(INPUT DATA)

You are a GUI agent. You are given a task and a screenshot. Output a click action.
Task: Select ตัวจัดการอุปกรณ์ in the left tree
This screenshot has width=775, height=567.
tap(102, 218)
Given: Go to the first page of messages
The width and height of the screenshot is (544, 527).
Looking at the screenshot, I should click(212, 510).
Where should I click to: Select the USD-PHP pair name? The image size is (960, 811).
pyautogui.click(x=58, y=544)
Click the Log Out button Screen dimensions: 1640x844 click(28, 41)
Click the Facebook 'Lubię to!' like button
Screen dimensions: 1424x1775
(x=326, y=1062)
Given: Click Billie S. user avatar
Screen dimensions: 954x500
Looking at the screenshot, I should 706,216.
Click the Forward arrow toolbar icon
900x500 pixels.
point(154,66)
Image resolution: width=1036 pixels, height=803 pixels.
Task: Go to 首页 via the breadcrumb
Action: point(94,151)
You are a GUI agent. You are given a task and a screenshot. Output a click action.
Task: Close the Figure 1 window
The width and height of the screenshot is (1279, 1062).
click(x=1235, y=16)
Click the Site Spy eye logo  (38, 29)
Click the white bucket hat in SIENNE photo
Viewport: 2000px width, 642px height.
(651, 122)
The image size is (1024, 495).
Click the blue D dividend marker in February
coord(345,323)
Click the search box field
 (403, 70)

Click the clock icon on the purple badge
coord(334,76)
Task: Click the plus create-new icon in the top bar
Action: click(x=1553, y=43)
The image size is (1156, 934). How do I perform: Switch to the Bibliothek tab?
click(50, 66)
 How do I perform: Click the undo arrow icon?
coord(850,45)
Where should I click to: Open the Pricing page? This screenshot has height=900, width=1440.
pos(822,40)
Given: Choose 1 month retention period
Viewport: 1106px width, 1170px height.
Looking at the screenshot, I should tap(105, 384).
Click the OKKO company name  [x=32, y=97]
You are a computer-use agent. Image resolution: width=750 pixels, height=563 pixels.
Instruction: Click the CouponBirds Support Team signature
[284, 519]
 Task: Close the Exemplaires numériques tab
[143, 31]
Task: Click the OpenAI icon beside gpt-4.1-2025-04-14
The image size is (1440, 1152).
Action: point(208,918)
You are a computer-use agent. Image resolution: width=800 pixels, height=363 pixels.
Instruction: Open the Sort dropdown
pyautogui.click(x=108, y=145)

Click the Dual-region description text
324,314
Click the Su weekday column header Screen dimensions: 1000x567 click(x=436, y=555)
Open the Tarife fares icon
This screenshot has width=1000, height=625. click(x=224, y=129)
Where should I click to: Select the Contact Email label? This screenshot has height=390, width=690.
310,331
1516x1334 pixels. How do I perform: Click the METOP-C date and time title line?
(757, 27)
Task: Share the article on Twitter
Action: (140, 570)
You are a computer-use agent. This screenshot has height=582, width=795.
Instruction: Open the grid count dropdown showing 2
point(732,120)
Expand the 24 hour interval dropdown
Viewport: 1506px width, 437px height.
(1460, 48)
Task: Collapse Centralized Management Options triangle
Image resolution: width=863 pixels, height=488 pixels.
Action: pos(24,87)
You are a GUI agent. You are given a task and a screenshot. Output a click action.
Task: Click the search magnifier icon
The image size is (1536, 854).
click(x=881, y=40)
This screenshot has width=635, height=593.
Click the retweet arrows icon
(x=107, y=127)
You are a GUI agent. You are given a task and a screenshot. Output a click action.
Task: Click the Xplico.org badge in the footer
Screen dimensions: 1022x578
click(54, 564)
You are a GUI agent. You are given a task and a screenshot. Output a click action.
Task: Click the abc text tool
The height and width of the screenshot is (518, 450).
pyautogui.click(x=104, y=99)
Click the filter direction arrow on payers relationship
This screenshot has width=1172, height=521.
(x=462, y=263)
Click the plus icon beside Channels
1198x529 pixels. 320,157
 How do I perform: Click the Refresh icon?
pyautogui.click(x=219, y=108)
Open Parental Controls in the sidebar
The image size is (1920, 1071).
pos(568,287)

(End INPUT DATA)

WHAT YOU WILL DO: For every line of the records that has the word "computer" in it, make a copy.

ANSWER TO THE PROBLEM:
You are a computer-use agent. Image resolution: width=750 pixels, height=563 pixels.
You are a computer-use agent. Image resolution: width=800 pixels, height=363 pixels.
You are a computer-use agent. This screenshot has height=582, width=795.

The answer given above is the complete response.